München/Berlin

Siemens streicht weniger Stellen in der Energiesparte

München/Berlin.  In der kriselnden Stromerzeugungssparte von Siemens fallen weniger Stellen weg, als ursprünglich geplant. Statt rund 1700 werden nur noch 1100 Stellen wegfallen, wie der Gesamtbetriebsrat in München meldete. Nach langen Verhandlungen einigten sich Unternehmen und Arbeitnehmervertreter auf einen Sozialplan. Die Zahl der Stellen soll über Abfindungen und Altersteilzeit verringert werden. Auch will das Unternehmen Stellen nicht nachbesetzen. Betriebsbedingte Kündigungen sind durch eine Betriebsvereinbarung bei Siemens in Deutschland ausgeschlossen. Betroffen von dem Sparprogramm sind vor allem die Standorte Berlin und Mülheim. Allein in Berlin sollten 495 der 3500 Stellen wegfallen.

„Viele der geplanten Verlagerungen werden nicht oder nur teilweise umgesetzt, womit wichtige Technologiekompetenz auch künftig in Deutschland erhalten bleibt“, sagt Klaus Abel, Erster Bevollmächtigter der IG Metall Berlin. Zudem werde der überwiegende Teil der Abbaumaßnahmen erst in rund zwei Jahren greifen. Das Unternehmen meldete, es sei wichtig, die geplanten Einsparungen zu erreichen. Eine genaue Summe nannte Siemens nicht. Für die Einigung werden unter anderem übertarifliche Leistungen gekürzt.
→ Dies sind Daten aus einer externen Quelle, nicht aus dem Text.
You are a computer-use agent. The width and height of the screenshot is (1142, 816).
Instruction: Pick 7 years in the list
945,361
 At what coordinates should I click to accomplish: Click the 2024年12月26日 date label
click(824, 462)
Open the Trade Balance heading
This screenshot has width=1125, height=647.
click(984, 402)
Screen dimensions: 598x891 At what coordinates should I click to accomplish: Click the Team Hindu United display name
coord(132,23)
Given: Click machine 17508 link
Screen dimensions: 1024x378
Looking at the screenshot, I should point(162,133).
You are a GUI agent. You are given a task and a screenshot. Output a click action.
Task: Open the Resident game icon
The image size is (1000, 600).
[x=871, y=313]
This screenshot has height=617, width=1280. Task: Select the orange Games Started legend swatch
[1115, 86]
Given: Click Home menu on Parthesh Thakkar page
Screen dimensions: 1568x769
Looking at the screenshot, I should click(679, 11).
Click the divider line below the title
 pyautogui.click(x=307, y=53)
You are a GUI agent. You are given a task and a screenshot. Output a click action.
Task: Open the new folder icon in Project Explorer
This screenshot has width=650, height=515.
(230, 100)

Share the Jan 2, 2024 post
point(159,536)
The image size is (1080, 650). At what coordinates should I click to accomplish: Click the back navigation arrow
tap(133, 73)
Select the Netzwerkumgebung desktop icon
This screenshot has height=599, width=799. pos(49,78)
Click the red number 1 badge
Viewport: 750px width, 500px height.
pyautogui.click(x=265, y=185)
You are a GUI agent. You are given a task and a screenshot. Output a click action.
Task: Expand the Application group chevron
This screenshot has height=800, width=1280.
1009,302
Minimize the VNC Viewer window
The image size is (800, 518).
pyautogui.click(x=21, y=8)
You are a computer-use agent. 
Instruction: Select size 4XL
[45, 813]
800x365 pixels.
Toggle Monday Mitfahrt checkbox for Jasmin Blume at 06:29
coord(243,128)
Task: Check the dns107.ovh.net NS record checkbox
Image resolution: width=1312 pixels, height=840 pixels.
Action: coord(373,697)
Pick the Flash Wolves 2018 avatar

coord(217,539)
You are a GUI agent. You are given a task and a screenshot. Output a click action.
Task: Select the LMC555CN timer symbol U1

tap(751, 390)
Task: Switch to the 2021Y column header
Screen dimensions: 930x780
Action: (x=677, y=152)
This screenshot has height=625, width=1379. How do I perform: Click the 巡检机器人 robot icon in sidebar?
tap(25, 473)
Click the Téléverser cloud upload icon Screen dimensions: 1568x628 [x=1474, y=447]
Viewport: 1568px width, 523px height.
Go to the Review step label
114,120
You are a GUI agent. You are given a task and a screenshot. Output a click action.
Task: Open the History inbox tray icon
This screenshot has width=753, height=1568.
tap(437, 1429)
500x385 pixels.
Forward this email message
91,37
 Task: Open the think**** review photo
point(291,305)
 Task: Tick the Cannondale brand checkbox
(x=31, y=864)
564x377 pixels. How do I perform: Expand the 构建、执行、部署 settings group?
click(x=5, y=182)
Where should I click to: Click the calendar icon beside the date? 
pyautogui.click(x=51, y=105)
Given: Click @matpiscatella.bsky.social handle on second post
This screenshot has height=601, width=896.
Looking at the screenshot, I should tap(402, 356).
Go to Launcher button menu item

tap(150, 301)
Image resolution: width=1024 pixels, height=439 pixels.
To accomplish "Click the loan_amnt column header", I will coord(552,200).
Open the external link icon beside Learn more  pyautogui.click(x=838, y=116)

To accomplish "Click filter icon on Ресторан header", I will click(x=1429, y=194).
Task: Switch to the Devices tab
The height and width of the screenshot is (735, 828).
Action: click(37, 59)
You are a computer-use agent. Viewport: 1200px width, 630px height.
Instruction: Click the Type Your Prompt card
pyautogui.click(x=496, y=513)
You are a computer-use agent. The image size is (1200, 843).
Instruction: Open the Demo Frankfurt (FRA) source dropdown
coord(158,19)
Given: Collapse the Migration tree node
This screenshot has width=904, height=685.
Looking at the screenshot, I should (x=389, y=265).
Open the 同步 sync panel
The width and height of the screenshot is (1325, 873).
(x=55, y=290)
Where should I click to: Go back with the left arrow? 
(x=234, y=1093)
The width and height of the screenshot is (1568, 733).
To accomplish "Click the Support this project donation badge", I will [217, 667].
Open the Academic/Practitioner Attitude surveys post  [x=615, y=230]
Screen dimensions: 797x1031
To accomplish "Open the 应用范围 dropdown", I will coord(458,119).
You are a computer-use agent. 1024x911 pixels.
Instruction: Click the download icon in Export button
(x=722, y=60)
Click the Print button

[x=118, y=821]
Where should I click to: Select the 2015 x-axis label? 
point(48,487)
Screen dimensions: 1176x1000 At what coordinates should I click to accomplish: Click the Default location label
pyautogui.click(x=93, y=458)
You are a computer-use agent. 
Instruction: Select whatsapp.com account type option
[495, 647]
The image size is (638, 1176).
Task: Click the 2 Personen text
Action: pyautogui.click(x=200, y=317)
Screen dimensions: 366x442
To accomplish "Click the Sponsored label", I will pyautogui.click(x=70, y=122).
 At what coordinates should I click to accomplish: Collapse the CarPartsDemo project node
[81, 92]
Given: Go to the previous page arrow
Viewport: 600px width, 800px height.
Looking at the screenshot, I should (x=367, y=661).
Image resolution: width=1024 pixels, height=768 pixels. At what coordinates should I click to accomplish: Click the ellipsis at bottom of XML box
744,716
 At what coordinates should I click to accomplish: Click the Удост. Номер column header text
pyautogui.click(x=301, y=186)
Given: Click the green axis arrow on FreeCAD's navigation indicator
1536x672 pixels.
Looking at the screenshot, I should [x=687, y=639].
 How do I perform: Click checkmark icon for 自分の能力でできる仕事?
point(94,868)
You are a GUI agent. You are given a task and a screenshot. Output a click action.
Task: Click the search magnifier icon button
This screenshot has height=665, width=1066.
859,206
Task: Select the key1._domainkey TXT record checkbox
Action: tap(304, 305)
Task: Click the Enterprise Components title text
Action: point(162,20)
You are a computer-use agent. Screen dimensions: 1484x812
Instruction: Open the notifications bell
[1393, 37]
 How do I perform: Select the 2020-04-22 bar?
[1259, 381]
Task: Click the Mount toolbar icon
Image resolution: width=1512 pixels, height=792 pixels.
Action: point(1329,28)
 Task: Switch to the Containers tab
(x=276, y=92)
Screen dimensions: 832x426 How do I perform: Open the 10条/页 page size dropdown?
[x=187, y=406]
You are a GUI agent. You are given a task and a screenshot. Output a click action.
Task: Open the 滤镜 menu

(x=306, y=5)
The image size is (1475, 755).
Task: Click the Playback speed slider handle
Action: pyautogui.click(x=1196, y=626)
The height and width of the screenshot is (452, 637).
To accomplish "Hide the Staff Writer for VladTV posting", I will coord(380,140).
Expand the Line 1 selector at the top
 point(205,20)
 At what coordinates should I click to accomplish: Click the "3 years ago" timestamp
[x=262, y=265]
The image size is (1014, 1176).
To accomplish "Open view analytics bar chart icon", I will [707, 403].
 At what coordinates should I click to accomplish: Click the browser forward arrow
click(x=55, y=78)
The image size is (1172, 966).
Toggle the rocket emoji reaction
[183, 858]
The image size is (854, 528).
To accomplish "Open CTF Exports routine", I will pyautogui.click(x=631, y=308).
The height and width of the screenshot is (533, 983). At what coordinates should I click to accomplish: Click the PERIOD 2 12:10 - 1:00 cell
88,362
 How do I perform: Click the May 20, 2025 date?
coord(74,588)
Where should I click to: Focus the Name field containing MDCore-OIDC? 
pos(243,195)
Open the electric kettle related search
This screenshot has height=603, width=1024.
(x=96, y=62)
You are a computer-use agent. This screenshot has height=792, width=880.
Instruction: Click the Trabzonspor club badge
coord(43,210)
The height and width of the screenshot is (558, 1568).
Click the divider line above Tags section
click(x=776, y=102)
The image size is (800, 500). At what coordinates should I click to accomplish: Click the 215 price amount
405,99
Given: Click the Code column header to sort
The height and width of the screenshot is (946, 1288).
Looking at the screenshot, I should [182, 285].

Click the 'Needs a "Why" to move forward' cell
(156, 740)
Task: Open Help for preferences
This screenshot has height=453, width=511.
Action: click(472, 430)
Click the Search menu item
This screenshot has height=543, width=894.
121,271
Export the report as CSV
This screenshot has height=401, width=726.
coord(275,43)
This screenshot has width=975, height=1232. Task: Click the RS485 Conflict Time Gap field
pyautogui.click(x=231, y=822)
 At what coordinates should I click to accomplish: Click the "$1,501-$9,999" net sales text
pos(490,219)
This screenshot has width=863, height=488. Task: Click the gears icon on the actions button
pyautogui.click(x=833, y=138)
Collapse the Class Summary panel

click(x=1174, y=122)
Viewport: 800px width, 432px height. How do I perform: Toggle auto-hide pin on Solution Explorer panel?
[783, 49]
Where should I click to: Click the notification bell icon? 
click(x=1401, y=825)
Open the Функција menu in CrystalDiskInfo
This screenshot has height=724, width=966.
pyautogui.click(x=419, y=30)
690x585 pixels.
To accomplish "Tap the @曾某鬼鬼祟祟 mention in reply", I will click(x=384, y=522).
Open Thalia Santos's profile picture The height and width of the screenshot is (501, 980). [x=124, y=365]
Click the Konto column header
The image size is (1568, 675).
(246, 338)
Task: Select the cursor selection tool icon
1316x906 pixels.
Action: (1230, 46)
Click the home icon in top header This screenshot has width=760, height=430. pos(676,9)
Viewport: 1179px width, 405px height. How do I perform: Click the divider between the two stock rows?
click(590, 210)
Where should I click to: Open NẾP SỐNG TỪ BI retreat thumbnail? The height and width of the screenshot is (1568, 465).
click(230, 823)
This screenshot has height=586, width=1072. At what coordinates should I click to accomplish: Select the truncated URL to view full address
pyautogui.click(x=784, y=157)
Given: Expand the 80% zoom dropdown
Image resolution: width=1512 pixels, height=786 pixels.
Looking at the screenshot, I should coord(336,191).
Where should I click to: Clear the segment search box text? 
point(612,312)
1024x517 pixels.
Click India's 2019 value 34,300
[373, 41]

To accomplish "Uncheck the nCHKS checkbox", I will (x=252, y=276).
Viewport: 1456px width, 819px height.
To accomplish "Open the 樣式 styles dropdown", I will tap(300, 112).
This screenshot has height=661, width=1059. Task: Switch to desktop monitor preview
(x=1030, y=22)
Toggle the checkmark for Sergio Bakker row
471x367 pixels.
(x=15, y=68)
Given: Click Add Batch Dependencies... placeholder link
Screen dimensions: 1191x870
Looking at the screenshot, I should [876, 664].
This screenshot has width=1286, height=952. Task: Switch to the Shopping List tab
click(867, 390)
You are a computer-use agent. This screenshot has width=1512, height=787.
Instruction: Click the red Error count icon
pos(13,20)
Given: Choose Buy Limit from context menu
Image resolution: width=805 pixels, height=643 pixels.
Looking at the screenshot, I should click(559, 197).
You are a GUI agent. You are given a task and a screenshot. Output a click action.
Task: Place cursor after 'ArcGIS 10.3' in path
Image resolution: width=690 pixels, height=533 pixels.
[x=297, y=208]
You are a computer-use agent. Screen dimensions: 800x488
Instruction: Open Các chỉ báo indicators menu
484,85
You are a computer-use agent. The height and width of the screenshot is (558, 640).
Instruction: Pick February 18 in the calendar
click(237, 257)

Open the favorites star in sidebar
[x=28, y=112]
Die Stromerzeugungssparte leidet unter Überkapazitäten weltweit. Zudem ist die Nachfrage nach sehr großen Gasturbinen vor allem in Europa schwach. Insgesamt sollten deshalb 4500 Stellen in der Sparte wegfallen. Zu viele Standorte kümmerten sich um gleichartige Vorprodukte, hieß es.